| Entries |
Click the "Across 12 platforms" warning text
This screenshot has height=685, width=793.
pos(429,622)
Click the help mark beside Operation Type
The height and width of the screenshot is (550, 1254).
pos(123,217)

| Written problem |
Format every line of the records above as a Markdown table with two columns, Row and Text. Number the rows in order and skip any blank lines.

| Solution for this task |
| Row | Text |
|---|---|
| 1 | Click the "Across 12 platforms" warning text |
| 2 | This screenshot has height=685, width=793. |
| 3 | pos(429,622) |
| 4 | Click the help mark beside Operation Type |
| 5 | The height and width of the screenshot is (550, 1254). |
| 6 | pos(123,217) |